Para termos a capacidade e uma atitude de
escuta, temos que saber primeiro criar o silêncio. O silêncio possibilita a
presença da eternidade. Todas as obras primas da história foram frutos do
silêncio. Quem fala muito é porque não tem tempo para pensar. E a Palavra de
Deus nos diz que quem fala muito a possibilidade de pecar é muito grande, pois
no falar muito está o pecado. O silêncio nos ajuda a calarmos em nós a fantasia
para viver a vida na sua profundidade, na sua originalidade que é dom de Deus.
Portanto, vale a pena cada um se perguntar:
De que modo você escuta Jesus Cristo diariamente? Quais são seus momentos de
silêncio e de escuta da Palavra de Deus no seu dia a dia? Você é uma pessoa que
sabe escutar os outros? Escutar o outro também faz parte da espiritualidade
cristã.
Jesus foi transfigurado. A transfiguração do
homem é um sonho tão antigo quanto a humanidade. Na cena da transfiguração de
Jesus o verbo se usa na voz passiva: “foi transfigurado”. Isto significa que o
sujeito que transfigura o homem é o próprio Deus. Na cena que contemplamos,
Deus realiza na nossa terra, na nossa história a transfiguração ou a glorificação
de quem vive dentro da vontade ou plano de Deus. Na vivência da Palavra de Deus
fielmente, a fragilidade de nossa carne receberá a investidura da glória de
Deus. No corpo transfigurado de Jesus de Nazaré estamos contemplando a
transfiguração da nossa humanidade. Vale a pena seguir a Jesus para chegar à
transfiguração de nossa vida.
Há várias maneiras para uma pessoa
transformar-se. A pessoa pode transformar-se com uma ideia positiva e muito
feliz, com uma surpresa agradável, a tal ponto de perder a cor, conservando uma
face tranquila e quase infantil. A partir da ideia bíblica, a transfiguração
tem esse último sentido, em que o divino, fazendo-se ver de modo palpável e
feliz, transforma a pessoa de tal modo que ela chega até a perder peso e
levitar.
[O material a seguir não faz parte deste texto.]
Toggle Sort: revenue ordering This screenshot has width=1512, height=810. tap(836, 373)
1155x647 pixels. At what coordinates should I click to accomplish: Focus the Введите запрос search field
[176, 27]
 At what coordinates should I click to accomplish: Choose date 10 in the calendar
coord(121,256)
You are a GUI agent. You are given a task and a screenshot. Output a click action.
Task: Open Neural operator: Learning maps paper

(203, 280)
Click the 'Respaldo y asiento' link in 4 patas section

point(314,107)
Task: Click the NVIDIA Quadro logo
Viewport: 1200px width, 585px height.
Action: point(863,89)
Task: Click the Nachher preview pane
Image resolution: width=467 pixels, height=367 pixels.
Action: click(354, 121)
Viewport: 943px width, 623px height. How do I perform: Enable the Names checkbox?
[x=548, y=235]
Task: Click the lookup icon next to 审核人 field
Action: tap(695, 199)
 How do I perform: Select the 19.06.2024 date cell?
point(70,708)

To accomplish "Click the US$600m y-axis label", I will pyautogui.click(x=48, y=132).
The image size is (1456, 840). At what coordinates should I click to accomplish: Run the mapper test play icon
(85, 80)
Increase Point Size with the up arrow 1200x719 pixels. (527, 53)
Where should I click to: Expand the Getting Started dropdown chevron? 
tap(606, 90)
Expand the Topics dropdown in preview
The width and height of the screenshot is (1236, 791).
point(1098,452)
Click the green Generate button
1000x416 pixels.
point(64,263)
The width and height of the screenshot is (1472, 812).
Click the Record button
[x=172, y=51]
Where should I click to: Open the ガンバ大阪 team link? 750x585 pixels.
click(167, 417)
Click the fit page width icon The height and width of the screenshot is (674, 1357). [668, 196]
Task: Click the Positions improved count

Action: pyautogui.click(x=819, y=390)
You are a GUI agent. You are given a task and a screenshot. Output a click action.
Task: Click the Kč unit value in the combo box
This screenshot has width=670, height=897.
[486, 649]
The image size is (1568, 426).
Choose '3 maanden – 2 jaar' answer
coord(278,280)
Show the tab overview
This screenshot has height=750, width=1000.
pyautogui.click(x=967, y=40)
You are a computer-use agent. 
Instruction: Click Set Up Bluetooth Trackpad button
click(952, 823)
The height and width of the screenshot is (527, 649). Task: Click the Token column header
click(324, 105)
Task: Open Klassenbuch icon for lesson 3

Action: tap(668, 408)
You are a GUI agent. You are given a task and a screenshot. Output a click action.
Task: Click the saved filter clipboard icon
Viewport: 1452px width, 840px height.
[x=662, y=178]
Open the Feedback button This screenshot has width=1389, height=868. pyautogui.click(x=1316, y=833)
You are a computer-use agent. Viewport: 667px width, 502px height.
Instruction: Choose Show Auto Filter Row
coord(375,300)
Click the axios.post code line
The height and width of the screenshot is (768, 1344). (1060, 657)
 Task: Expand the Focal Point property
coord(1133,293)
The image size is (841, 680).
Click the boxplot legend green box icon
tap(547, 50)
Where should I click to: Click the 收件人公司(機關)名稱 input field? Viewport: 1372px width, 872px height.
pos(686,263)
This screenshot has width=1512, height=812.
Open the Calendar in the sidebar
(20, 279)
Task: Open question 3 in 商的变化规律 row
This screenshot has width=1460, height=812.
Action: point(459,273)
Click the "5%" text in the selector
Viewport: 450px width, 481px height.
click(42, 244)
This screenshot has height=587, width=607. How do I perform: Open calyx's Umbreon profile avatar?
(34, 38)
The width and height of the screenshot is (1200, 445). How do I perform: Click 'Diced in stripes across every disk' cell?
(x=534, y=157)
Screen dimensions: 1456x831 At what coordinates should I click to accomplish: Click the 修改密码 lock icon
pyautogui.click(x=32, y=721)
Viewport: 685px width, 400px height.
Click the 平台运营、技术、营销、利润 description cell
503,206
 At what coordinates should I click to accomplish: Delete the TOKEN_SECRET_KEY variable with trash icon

Dizem que os santos, que adquirem alto grau de mística, passam por
experiência semelhante, de levitação e transfiguração.
Quais são momentos que você cria diariamente
para que o divino possa se revelar para os outros através de sua vida? Quais são
momentos de “montanha” (silêncio para se comunicar com o divino) na sua vida diária?